Use
intrinsics only when the design’s strict performance requirements exceed what the
AI Engine API supports. For example,
the AI Engine API does not currently support
functionality provided by some intrinsics such as, fft_data_incr and cyclic_add.
AI Engine APIs support and abstract the main
permute use cases, but they do not cover not all permute capabilities. Using
intrinsics can allow you to close the performance gap required by your
design.
An AI Engine kernel is a C/C++ program. It uses native C/C++ language and specialized intrinsic functions that target the VLIW scalar and vector processors. The AI Engine kernel code is compiled using the AI Engine compiler that is included in the AMD Vitis™ core development kit. The AI Engine compiler compiles the kernels to produce ELF files that run on the AI Engine processors.
For more information on intrinsic functions, see the AI Engine Intrinsics User Guide (UG1078). The first few sections of this chapter cover AI Engine compiler and simulator.

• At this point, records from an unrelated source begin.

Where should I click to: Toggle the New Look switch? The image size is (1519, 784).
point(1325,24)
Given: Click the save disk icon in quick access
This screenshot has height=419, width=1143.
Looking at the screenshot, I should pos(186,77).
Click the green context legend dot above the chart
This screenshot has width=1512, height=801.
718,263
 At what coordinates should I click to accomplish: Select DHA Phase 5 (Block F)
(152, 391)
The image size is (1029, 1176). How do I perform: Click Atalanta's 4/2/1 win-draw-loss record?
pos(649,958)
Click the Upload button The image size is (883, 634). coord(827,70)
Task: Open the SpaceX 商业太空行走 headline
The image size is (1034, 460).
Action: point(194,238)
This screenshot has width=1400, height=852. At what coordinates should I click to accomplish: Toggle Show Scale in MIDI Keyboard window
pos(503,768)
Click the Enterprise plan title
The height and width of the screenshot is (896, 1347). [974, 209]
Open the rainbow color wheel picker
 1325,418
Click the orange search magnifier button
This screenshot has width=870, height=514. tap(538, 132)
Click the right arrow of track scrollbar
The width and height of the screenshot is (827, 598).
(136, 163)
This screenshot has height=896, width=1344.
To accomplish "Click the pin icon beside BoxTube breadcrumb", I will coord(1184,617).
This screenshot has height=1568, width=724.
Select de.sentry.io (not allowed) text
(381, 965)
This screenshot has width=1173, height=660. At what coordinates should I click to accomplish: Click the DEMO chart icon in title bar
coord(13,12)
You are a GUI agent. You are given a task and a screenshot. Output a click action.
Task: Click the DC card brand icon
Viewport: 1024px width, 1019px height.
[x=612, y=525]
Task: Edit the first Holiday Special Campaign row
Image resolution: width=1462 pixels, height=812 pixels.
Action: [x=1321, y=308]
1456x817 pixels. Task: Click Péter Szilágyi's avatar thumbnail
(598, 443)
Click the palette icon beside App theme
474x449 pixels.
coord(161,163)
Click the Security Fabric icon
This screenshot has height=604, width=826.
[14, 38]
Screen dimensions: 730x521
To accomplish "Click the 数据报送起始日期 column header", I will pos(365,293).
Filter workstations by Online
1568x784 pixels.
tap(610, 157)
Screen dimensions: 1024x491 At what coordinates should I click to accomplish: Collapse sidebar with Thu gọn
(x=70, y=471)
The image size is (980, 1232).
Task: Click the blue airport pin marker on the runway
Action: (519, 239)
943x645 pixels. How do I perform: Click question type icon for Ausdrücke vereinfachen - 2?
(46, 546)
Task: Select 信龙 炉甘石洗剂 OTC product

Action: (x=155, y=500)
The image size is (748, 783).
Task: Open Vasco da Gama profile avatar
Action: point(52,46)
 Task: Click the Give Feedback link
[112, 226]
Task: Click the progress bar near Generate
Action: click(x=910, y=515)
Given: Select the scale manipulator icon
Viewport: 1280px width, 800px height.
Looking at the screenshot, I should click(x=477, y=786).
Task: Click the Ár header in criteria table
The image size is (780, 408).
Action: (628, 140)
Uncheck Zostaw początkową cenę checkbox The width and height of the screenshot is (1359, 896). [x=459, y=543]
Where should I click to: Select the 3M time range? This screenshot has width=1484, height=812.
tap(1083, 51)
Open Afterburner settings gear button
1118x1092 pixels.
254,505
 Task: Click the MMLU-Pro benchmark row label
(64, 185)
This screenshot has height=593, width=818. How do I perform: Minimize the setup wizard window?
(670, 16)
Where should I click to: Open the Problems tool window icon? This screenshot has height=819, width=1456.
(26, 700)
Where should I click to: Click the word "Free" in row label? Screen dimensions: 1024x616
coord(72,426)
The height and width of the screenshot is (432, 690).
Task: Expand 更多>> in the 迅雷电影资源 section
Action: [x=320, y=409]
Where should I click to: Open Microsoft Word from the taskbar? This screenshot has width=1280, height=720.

AI Engine supports specialized data types and intrinsic functions for vector programming. By restructuring the scalar application code with these intrinsic functions and vector data types as needed, you can implement the vectorized application code. The AI Engine compiler manages:
- Mapping intrinsic functions to operations
- Vector or scalar register allocation and data movement
- Automatic scheduling
- Generation of microcode that is efficiently packed in VLIW instructions
The following sections introduce the data types supported and registers available for use by the AI Engine kernel. The vector intrinsic functions that initialize, load, and store, as well as operate on the vector registers using the appropriate data types are also described.
To maximize AI Engine performance, single-kernel programming should aim to fully utilize the vector processor’s theoretical maximum. Vectorization of the algorithm is important, but managing the vector registers, memory access, and software pipelining are also required.
Try to make data for the next operation available while the current one runs, because the vector processor can execute one operation per clock cycle. Optimizations using software pipelining in loops is available using pragmas. For instance, when the inner loop has sequential or loop carried dependencies it might be possible to unroll an outer loop and compute multiple values in parallel. The following sections also cover these concepts.